5. The connector assembly of claim 4, wherein the guide groove is adapted to have a shape that corresponds to the lateral surface of the one or more wires, and to have an internal space adapted to fully receive the lateral surface of the one or more wires, wherein the one or more wires being positioned in the internal space avoids interference between an external structure and the lateral surface of the one or more wires.

6. The connector assembly of claim 1, wherein the second end of the second connector is symmetrical across a longitudinal direction extending from the first end to the second end.

7. The connector assembly of claim 1, wherein the first connector and the second connector are coupled to each other by forcible fitting.

8. The connector assembly of claim 1, wherein the second connector includes:

a plurality of wire passages extending in the longitudinal direction through the second connector, wherein the wire passages are partitioned by partitions,

wherein the guide groove is formed at the outer surface of the second end in the partitions between the wire passages.

9. The connector assembly of claim 8, wherein the guide groove is adapted to have a shape that corresponds to the lateral surface of the one or more wires, and to have an internal space adapted to fully receive the lateral surface of the one or more wires, wherein the one or more wires being positioned in the internal space avoids interference between an external structure and the lateral surface of the one or more wires.

10. The connector assembly of claim 1, further comprising a guide groove extending lengthwise along the convex outer surface of the second end, wherein the guide groove forms a space that is adapted to receive at least one of the one or more wires which extend outwards from the opening of the convex outer surface.

11. The connector assembly of claim 10, wherein the guide groove has a depth adapted to avoid interference between an external structure and a lateral surface of a wire extending lengthwise through the guide groove along the convex outer surface of the second end.

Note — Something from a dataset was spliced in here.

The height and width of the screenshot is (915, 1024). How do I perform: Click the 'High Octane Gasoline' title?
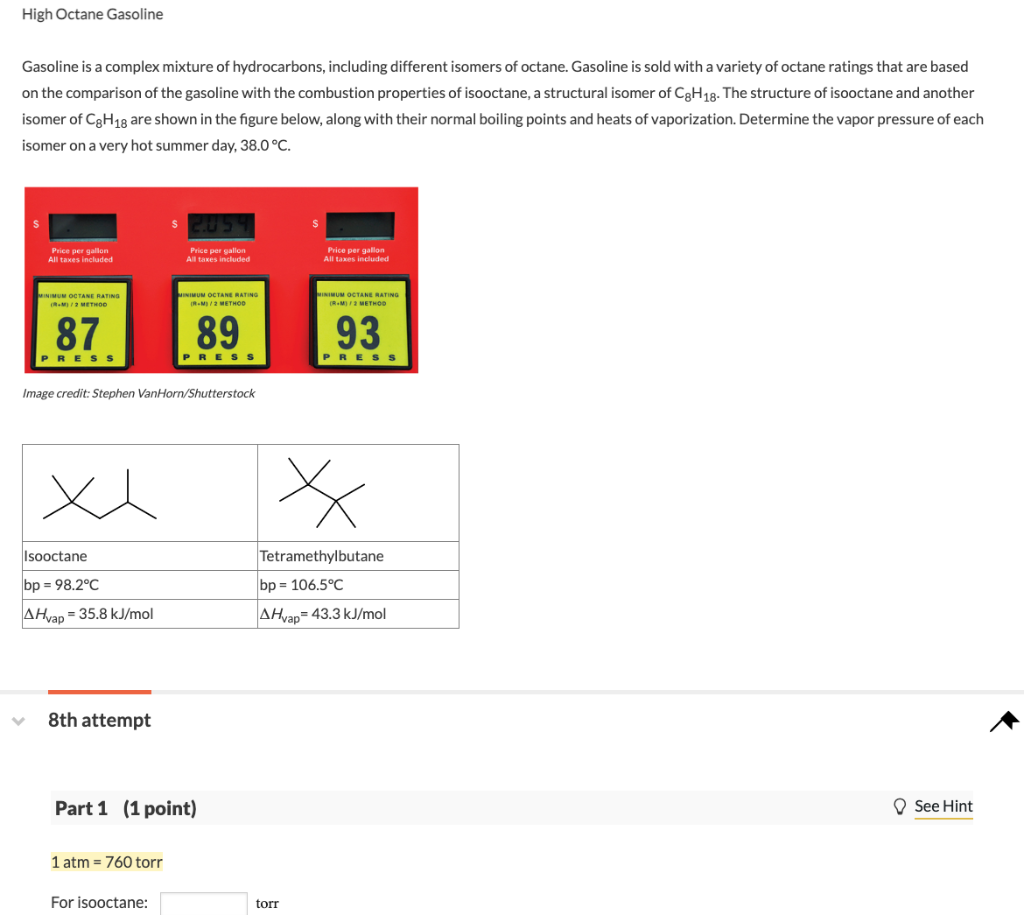(92, 14)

12. A connector assembly, comprising:

a first connector; and

a second connector having a first end that is coupled to the first connector, and a second end having an outer surface that is formed in a rounded shape, wherein the second connector is adapted to receive one or more wires which extend outwards from the second end at a curve that corresponds to the rounded shape; and

a guide groove formed in the outer surface of the second end and extending lengthwise along the outer surface of the second end, wherein the guide groove is dented so as to receive a lateral surface of one or more wires extending outwards from the second end of the second connector.

13. The connector assembly of claim 12, wherein the guide groove has a depth adapted to avoid interference between an external structure and a lateral surface of a wire extending lengthwise through the guide groove along the outer surface of the second end.